Target position records
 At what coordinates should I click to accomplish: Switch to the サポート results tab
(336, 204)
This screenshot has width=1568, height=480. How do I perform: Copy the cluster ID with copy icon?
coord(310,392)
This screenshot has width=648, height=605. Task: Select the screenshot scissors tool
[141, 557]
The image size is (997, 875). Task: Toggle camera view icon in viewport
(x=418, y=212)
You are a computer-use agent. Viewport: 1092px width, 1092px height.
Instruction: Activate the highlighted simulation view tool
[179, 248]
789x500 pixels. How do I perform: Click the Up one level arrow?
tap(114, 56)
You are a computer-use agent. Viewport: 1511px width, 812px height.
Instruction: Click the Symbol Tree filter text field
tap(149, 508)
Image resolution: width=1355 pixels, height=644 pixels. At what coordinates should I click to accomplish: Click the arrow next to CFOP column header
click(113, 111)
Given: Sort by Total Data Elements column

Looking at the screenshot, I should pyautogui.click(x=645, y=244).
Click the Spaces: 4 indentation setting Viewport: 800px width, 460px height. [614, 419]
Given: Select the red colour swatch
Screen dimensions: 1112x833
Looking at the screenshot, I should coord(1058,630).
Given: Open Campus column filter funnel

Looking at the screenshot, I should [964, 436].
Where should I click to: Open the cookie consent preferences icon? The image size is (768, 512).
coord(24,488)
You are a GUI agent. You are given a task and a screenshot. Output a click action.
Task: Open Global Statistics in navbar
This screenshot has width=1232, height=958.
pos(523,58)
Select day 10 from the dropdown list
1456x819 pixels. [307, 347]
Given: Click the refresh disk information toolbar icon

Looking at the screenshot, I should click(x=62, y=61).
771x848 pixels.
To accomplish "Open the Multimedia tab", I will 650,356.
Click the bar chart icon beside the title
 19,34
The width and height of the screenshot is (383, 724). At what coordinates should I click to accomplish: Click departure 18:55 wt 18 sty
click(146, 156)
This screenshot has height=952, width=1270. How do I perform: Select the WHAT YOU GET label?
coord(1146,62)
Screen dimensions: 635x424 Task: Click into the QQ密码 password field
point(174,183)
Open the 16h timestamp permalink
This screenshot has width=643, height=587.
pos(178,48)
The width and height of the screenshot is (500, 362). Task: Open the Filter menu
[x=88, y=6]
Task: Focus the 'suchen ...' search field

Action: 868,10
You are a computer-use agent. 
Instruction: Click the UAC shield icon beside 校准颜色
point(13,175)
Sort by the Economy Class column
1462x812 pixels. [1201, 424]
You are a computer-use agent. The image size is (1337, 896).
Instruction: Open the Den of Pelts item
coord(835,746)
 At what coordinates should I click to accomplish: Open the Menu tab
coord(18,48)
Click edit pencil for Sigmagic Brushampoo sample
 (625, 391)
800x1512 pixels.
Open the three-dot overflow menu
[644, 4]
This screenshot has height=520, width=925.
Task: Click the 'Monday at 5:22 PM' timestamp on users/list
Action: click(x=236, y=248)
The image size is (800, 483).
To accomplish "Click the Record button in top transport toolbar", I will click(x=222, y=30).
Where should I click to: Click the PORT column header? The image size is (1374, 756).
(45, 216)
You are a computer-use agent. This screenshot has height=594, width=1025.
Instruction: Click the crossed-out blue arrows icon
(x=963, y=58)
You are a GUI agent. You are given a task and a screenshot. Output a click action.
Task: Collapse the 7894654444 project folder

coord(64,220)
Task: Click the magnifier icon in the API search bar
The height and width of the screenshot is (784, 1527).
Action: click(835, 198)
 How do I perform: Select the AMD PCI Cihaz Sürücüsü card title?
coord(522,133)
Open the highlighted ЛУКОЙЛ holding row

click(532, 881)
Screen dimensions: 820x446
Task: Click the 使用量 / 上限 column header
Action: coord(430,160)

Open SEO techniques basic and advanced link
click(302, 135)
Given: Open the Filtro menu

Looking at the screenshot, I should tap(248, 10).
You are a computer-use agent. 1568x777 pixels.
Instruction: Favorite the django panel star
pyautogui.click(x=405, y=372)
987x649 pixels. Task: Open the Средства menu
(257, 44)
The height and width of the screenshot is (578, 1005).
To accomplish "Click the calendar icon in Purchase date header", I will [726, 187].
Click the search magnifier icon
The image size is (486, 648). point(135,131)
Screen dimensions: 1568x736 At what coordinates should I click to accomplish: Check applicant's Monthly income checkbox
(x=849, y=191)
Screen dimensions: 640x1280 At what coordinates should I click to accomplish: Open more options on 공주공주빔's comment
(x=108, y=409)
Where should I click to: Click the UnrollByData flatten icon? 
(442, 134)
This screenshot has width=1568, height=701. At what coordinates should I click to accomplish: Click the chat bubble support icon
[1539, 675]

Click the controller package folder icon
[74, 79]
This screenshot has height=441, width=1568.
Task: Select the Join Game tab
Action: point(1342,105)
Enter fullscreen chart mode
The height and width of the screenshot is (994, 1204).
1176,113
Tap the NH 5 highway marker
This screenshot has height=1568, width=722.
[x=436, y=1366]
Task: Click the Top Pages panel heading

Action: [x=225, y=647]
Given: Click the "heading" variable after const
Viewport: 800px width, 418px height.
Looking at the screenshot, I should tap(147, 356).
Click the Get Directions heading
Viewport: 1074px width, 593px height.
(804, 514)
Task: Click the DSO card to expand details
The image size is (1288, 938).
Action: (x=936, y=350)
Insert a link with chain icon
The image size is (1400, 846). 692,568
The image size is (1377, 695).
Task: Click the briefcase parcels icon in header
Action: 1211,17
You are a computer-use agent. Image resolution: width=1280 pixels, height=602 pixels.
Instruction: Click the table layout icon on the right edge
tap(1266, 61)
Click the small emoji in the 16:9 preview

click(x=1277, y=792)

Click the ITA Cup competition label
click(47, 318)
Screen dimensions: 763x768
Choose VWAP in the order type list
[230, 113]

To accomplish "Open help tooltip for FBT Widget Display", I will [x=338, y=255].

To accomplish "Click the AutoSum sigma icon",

▶ **Requirement**
Print every line of the listing above exactly as it appears.

▶ **Answer in full**
 At what coordinates should I click to accomplish: Switch to the サポート results tab
(336, 204)
This screenshot has width=1568, height=480. How do I perform: Copy the cluster ID with copy icon?
coord(310,392)
This screenshot has width=648, height=605. Task: Select the screenshot scissors tool
[141, 557]
The image size is (997, 875). Task: Toggle camera view icon in viewport
(x=418, y=212)
You are a computer-use agent. Viewport: 1092px width, 1092px height.
Instruction: Activate the highlighted simulation view tool
[179, 248]
789x500 pixels. How do I perform: Click the Up one level arrow?
tap(114, 56)
You are a computer-use agent. Viewport: 1511px width, 812px height.
Instruction: Click the Symbol Tree filter text field
tap(149, 508)
Image resolution: width=1355 pixels, height=644 pixels. At what coordinates should I click to accomplish: Click the arrow next to CFOP column header
click(113, 111)
Given: Sort by Total Data Elements column

Looking at the screenshot, I should pyautogui.click(x=645, y=244).
Click the Spaces: 4 indentation setting Viewport: 800px width, 460px height. [614, 419]
Given: Select the red colour swatch
Screen dimensions: 1112x833
Looking at the screenshot, I should coord(1058,630).
Given: Open Campus column filter funnel

Looking at the screenshot, I should [964, 436].
Where should I click to: Open the cookie consent preferences icon? The image size is (768, 512).
coord(24,488)
You are a GUI agent. You are given a task and a screenshot. Output a click action.
Task: Open Global Statistics in navbar
This screenshot has width=1232, height=958.
pos(523,58)
Select day 10 from the dropdown list
1456x819 pixels. [307, 347]
Given: Click the refresh disk information toolbar icon

Looking at the screenshot, I should click(x=62, y=61).
771x848 pixels.
To accomplish "Open the Multimedia tab", I will 650,356.
Click the bar chart icon beside the title
 19,34
The width and height of the screenshot is (383, 724). At what coordinates should I click to accomplish: Click departure 18:55 wt 18 sty
click(146, 156)
This screenshot has height=952, width=1270. How do I perform: Select the WHAT YOU GET label?
coord(1146,62)
Screen dimensions: 635x424 Task: Click into the QQ密码 password field
point(174,183)
Open the 16h timestamp permalink
This screenshot has width=643, height=587.
pos(178,48)
The width and height of the screenshot is (500, 362). Task: Open the Filter menu
[x=88, y=6]
Task: Focus the 'suchen ...' search field

Action: 868,10
You are a computer-use agent. 
Instruction: Click the UAC shield icon beside 校准颜色
point(13,175)
Sort by the Economy Class column
1462x812 pixels. [1201, 424]
You are a computer-use agent. The image size is (1337, 896).
Instruction: Open the Den of Pelts item
coord(835,746)
 At what coordinates should I click to accomplish: Open the Menu tab
coord(18,48)
Click edit pencil for Sigmagic Brushampoo sample
 (625, 391)
800x1512 pixels.
Open the three-dot overflow menu
[644, 4]
This screenshot has height=520, width=925.
Task: Click the 'Monday at 5:22 PM' timestamp on users/list
Action: click(x=236, y=248)
The image size is (800, 483).
To accomplish "Click the Record button in top transport toolbar", I will click(x=222, y=30).
Where should I click to: Click the PORT column header? The image size is (1374, 756).
(45, 216)
You are a computer-use agent. This screenshot has height=594, width=1025.
Instruction: Click the crossed-out blue arrows icon
(x=963, y=58)
You are a GUI agent. You are given a task and a screenshot. Output a click action.
Task: Collapse the 7894654444 project folder

coord(64,220)
Task: Click the magnifier icon in the API search bar
The height and width of the screenshot is (784, 1527).
Action: click(835, 198)
 How do I perform: Select the AMD PCI Cihaz Sürücüsü card title?
coord(522,133)
Open the highlighted ЛУКОЙЛ holding row

click(532, 881)
Screen dimensions: 820x446
Task: Click the 使用量 / 上限 column header
Action: coord(430,160)

Open SEO techniques basic and advanced link
click(302, 135)
Given: Open the Filtro menu

Looking at the screenshot, I should tap(248, 10).
You are a computer-use agent. 1568x777 pixels.
Instruction: Favorite the django panel star
pyautogui.click(x=405, y=372)
987x649 pixels. Task: Open the Средства menu
(257, 44)
The height and width of the screenshot is (578, 1005).
To accomplish "Click the calendar icon in Purchase date header", I will [726, 187].
Click the search magnifier icon
The image size is (486, 648). point(135,131)
Screen dimensions: 1568x736 At what coordinates should I click to accomplish: Check applicant's Monthly income checkbox
(x=849, y=191)
Screen dimensions: 640x1280 At what coordinates should I click to accomplish: Open more options on 공주공주빔's comment
(x=108, y=409)
Where should I click to: Click the UnrollByData flatten icon? 
(442, 134)
This screenshot has width=1568, height=701. At what coordinates should I click to accomplish: Click the chat bubble support icon
[1539, 675]

Click the controller package folder icon
[74, 79]
This screenshot has height=441, width=1568.
Task: Select the Join Game tab
Action: point(1342,105)
Enter fullscreen chart mode
The height and width of the screenshot is (994, 1204).
1176,113
Tap the NH 5 highway marker
This screenshot has height=1568, width=722.
[x=436, y=1366]
Task: Click the Top Pages panel heading

Action: [x=225, y=647]
Given: Click the "heading" variable after const
Viewport: 800px width, 418px height.
Looking at the screenshot, I should tap(147, 356).
Click the Get Directions heading
Viewport: 1074px width, 593px height.
(804, 514)
Task: Click the DSO card to expand details
The image size is (1288, 938).
Action: (x=936, y=350)
Insert a link with chain icon
The image size is (1400, 846). 692,568
The image size is (1377, 695).
Task: Click the briefcase parcels icon in header
Action: 1211,17
You are a computer-use agent. Image resolution: width=1280 pixels, height=602 pixels.
Instruction: Click the table layout icon on the right edge
tap(1266, 61)
Click the small emoji in the 16:9 preview

click(x=1277, y=792)

Click the ITA Cup competition label
click(47, 318)
Screen dimensions: 763x768
Choose VWAP in the order type list
[230, 113]

To accomplish "Open help tooltip for FBT Widget Display", I will [x=338, y=255].

To accomplish "Click the AutoSum sigma icon",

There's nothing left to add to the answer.